Begin THE DATA

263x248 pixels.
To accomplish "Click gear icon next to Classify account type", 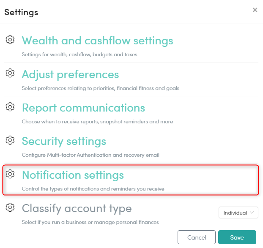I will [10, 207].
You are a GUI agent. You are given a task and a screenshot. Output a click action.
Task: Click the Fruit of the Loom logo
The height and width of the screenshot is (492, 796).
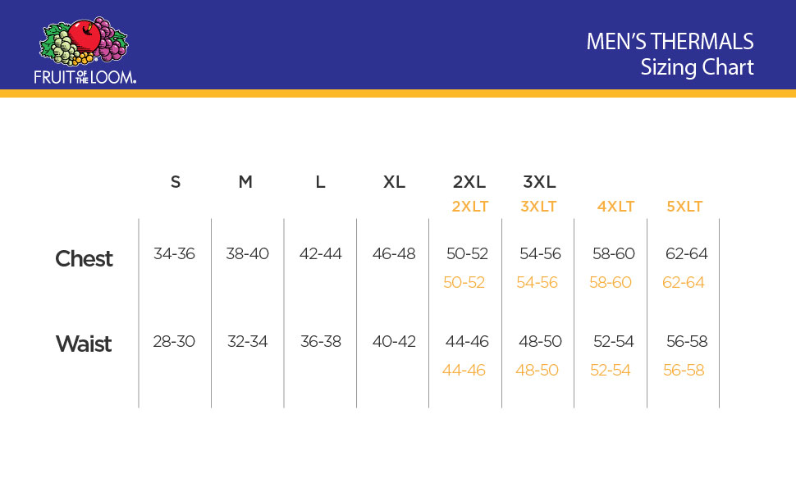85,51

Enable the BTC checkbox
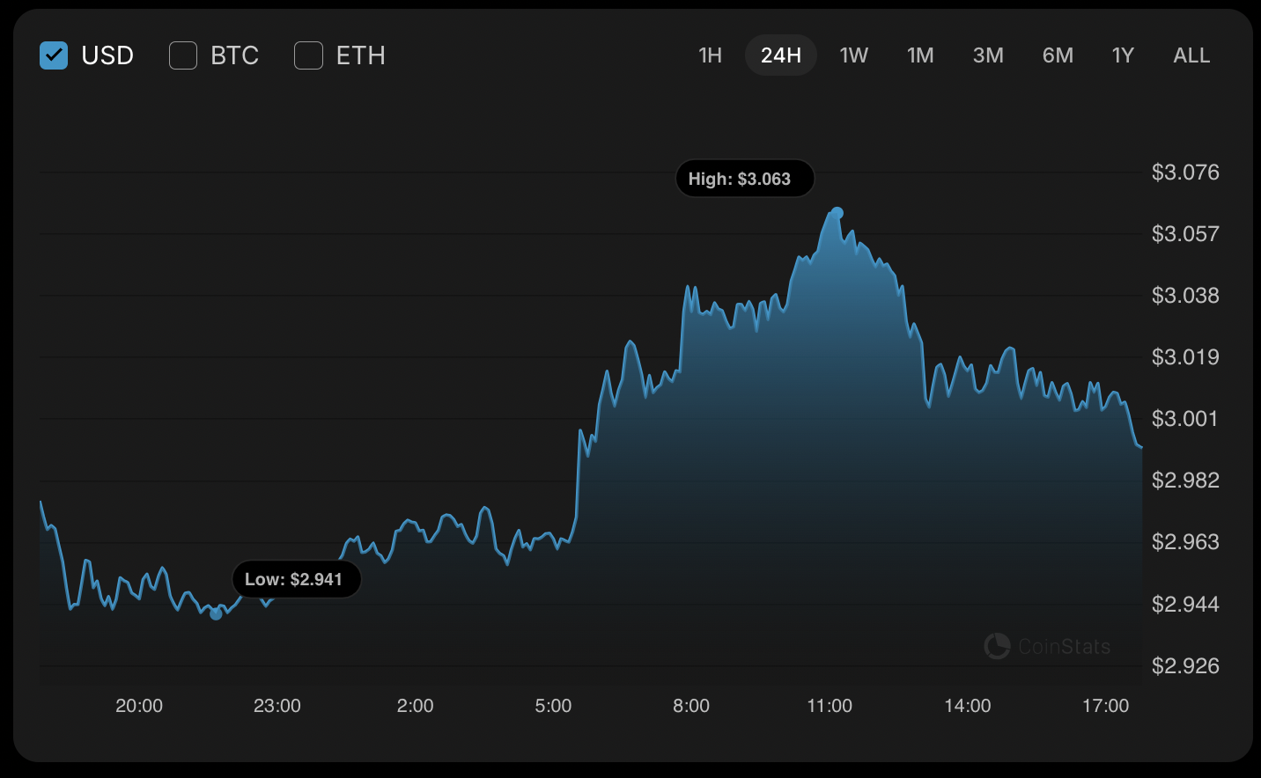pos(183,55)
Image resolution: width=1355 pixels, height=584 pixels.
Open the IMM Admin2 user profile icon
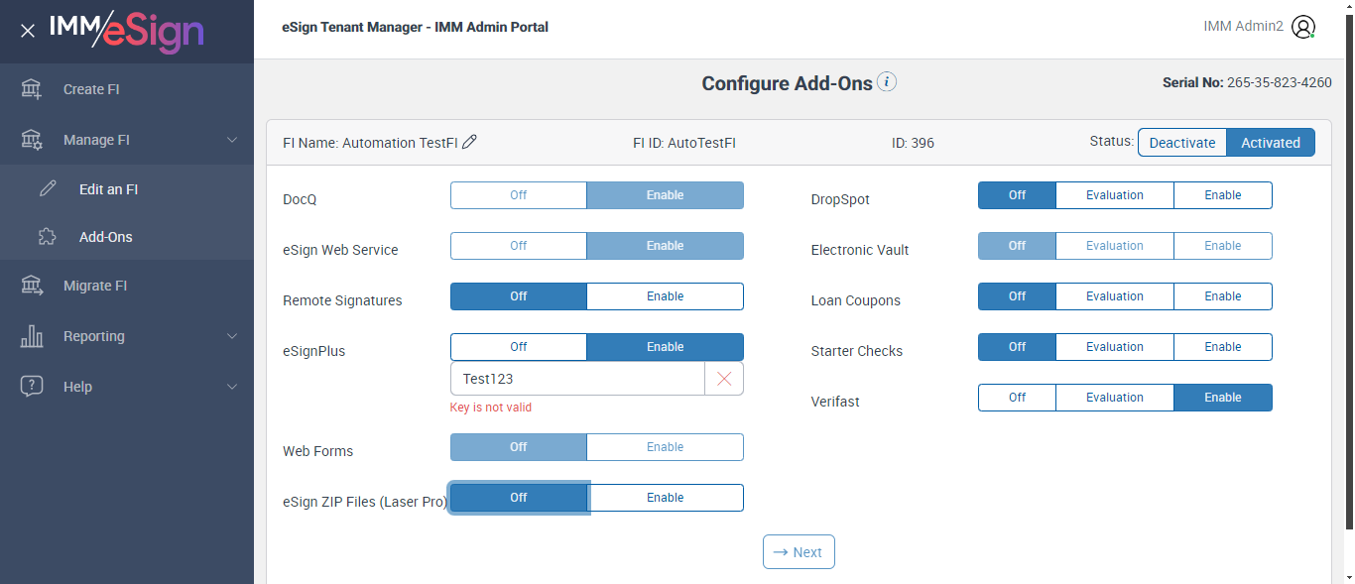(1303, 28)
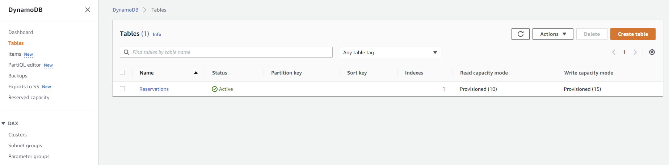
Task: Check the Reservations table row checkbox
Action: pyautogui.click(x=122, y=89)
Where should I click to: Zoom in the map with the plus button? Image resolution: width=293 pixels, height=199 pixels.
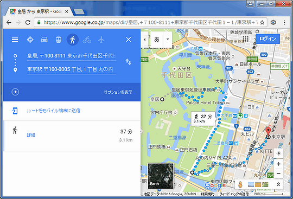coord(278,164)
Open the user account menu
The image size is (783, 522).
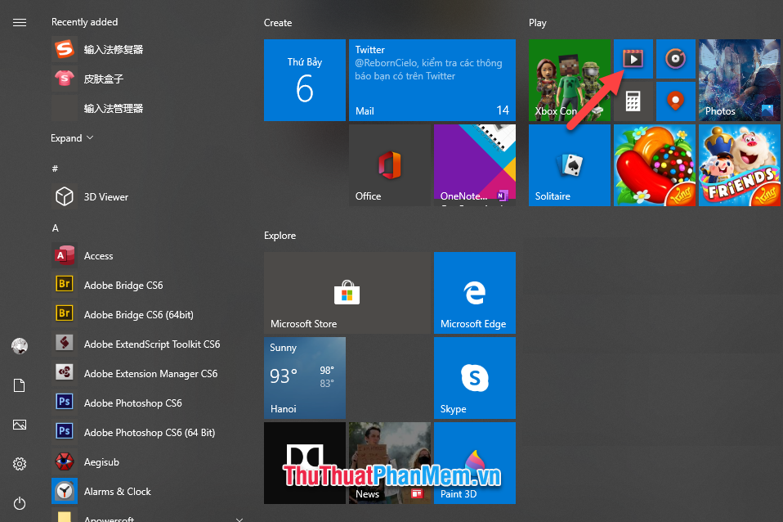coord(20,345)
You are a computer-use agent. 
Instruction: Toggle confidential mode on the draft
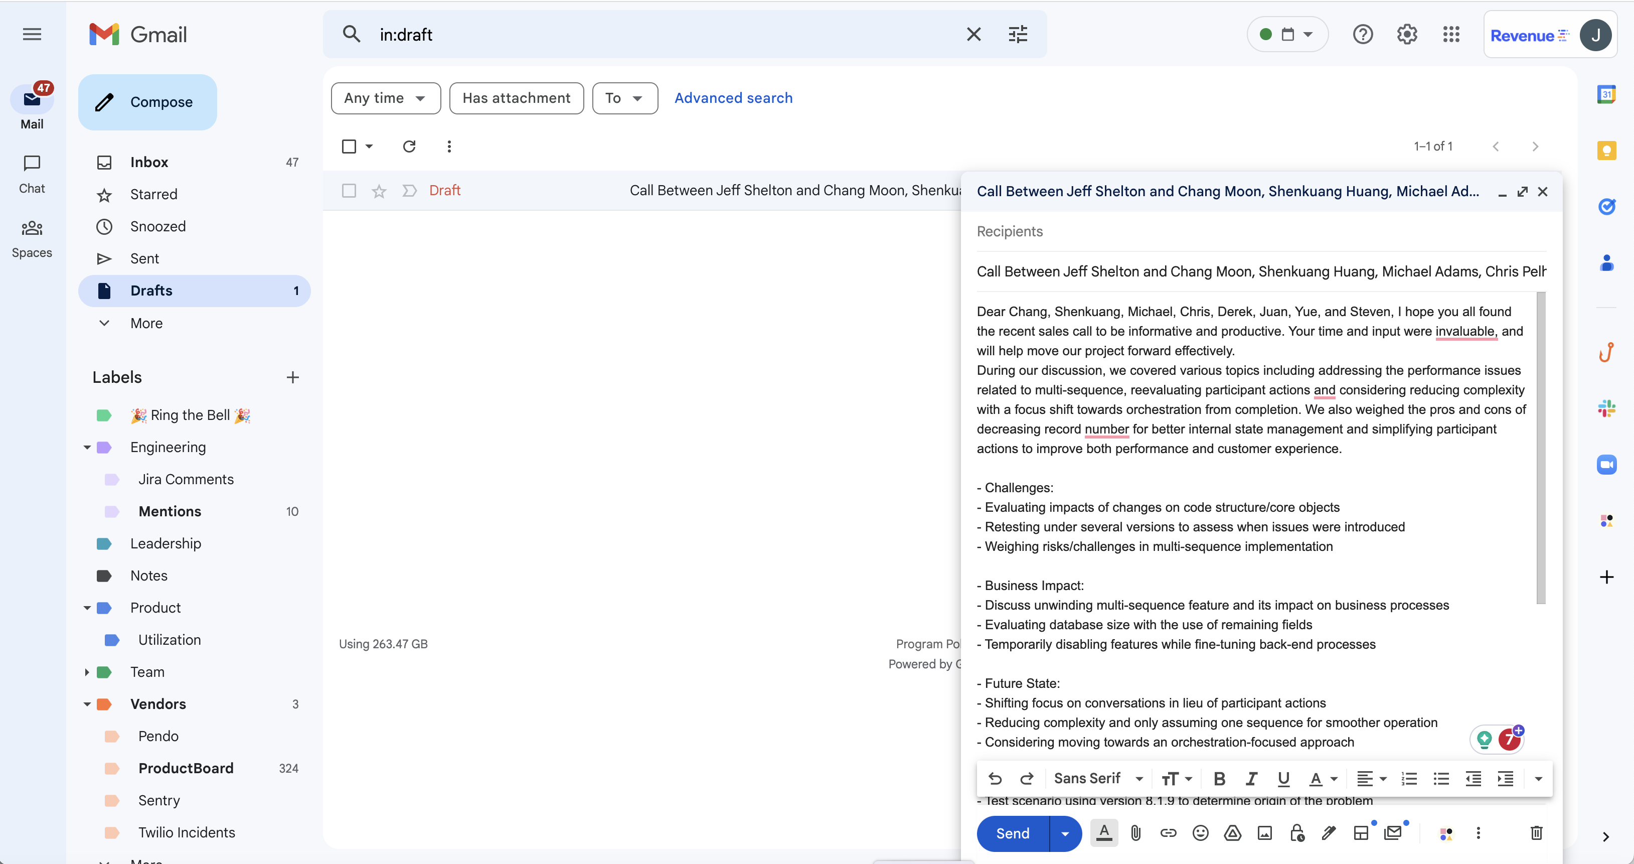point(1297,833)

End THE DATA

WRITTEN EXERCISE ▸
Extract the lines of the material verbatim, beginning with the line that contains "You are a GUI" and continuing through the end of the material. Omit the pictures from your answer.

RESPONSE FOR THIS EXERCISE ▸
You are a GUI agent. You are given a task and a screenshot. Output a click action.
Task: Click the Fruit of the Loom logo
The height and width of the screenshot is (492, 796).
85,51

Enable the BTC checkbox
pos(183,55)
Image resolution: width=1355 pixels, height=584 pixels.
Open the IMM Admin2 user profile icon
(1303, 28)
Task: Check the Reservations table row checkbox
Action: pyautogui.click(x=122, y=89)
Where should I click to: Zoom in the map with the plus button? Image resolution: width=293 pixels, height=199 pixels.
coord(278,164)
Open the user account menu
The image size is (783, 522).
coord(20,345)
You are a computer-use agent. 
Instruction: Toggle confidential mode on the draft
point(1297,833)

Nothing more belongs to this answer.